Just as the threat of al Qaeda bombs appears to be rising, the lab’s budget is being cut. Carl said he hopes he and his team will be there to investigate the boxes, which are certain to keep coming.

soundoff (20 Responses)
  1. Southern Girl

    Reblogged this on To tell the truth.

    September 11, 2013 at 1:48 am | Reply
  2. Alinge George

    Good job out there soo we have to get rid of these heartless creatures"

    September 10, 2013 at 10:52 am | Reply
  3. DarthVaderMentor

    USMC Combat Engineer,

    It's an adjunct to that area, not connected to the same physical building. They were moving it to Fort Lee to be closer to the EOD school, but I don't know how sequester affects this.

    September 10, 2013 at 10:29 am | Reply
    • U.S.M.C. 1371

      My unit did the A.P.O.B.S. testing on a demo range at Ft.Lee nice facilities.

      September 10, 2013 at 4:06 pm | Reply
  4. BIG SHIZ

    I wonder if that's where they keep the remains of the bombs they brought the towers down with?

    September 10, 2013 at 10:00 am | Reply
    • U.S.M.C. 1371

      Show me a demo system that will withstand being hit with a plane and survive that type of fire and still detonate. I will wear that tinfoil hat for you.

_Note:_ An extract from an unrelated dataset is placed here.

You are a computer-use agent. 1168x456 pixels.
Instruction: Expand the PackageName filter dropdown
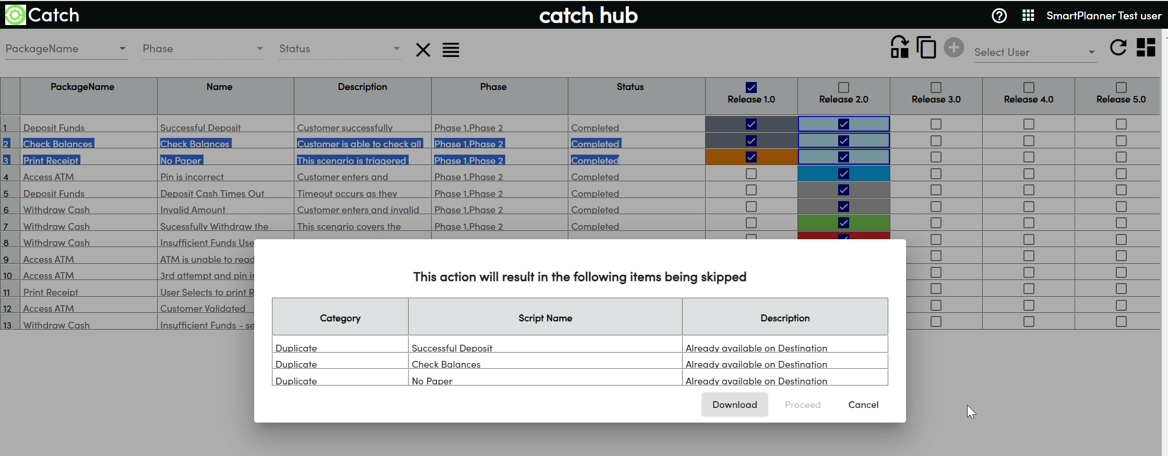122,49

      September 10, 2013 at 4:09 pm | Reply
      • BIG SHIZ

        They where built to with stand a pane crash. The columns where burned through into molten mettle. And jet fuel does not burn hot enough to do that. But you know what would

        September 11, 2013 at 12:19 pm |
      • BIG SHIZ

        Any plastic will work. You know that

        September 11, 2013 at 12:21 pm |
      • U.S.M.C. 1371

        The explosives would work yes but the detonation device wouldn't. I don't buy it was planted I spent way too many days disarming misfires from systems that were handled softly much less hit with with a jet loaded with fuel.

        September 11, 2013 at 6:18 pm |
  5. George patton

    I close my eyes and I see Bomb Library full of cheap Chinese circuit boards, timers, remotes, cell phones.

    September 10, 2013 at 8:08 am | Reply
  6. john smith

    America is the root of all terror. America has invaded sixty countries since world war 2.
    In 1953 America overthrow Iran's democratic government Mohammad Mosaddegh and installed a brutal dictator Shah. America helped Shah of Iran to establish secret police and killed thousands of Iranian people.
    During Iran-Iraq war evil America supported Suddam Hossain and killed millions of Iranian people. In 1989, America, is the only country ever, shot down Iran's civilian air plane, killing 290 people.
    In 2003,America invaded Iraq and killed 1,000,000+ innocent Iraqi people and 4,000,000+ Iraqi people were displaced.
    Now America is a failed state with huge debt. Its debt will be 22 trillion by 2015.

    September 10, 2013 at 2:07 am | Reply
  7. Random

    Id love a tour of this place. Would be interesting to see what they are doing. I probably know more than their best bomb makers about electronics. Call it a morbid curiosity, I've always figured they were not the sharpest tools in the shed and I could do better blindfolded and also could probably dream up some countermeasures given a nice sample pool. We have a huge untapped resource of hackers that could potentially negate most ied's. The problem being you need to study what they do to work on it.

    September 10, 2013 at 12:23 am | Reply
    • U.S.M.C. 1371

      If it is the same lab/defusing area I got to visit when I was stationed in Quantico it is very nice.

      September 10, 2013 at 7:03 am | Reply
      • George patton

        I was just wondering on how they grouped the bombs like middle eastern section, Pakistan, Afghanistan !!! or they use religions store them like muslim bombs, christian bombs, hindu bombs !!!

        September 10, 2013 at 8:11 am |
  8. saeed

    you should see the new space luanching center iran has built now thats a huge contruction.

    September 9, 2013 at 11:38 pm | Reply
    • George patton

      what are the visiting hours for the launching center?

      September 10, 2013 at 8:50 am | Reply
      • U.S.M.C. 1371

        24/7 the desert never closes. Just make sure to bring safety glasses those hobby Lobby rockets spray sand when they take off.

        September 10, 2013 at 4:20 pm |
      • George patton

        @USMC lol !! that was funny.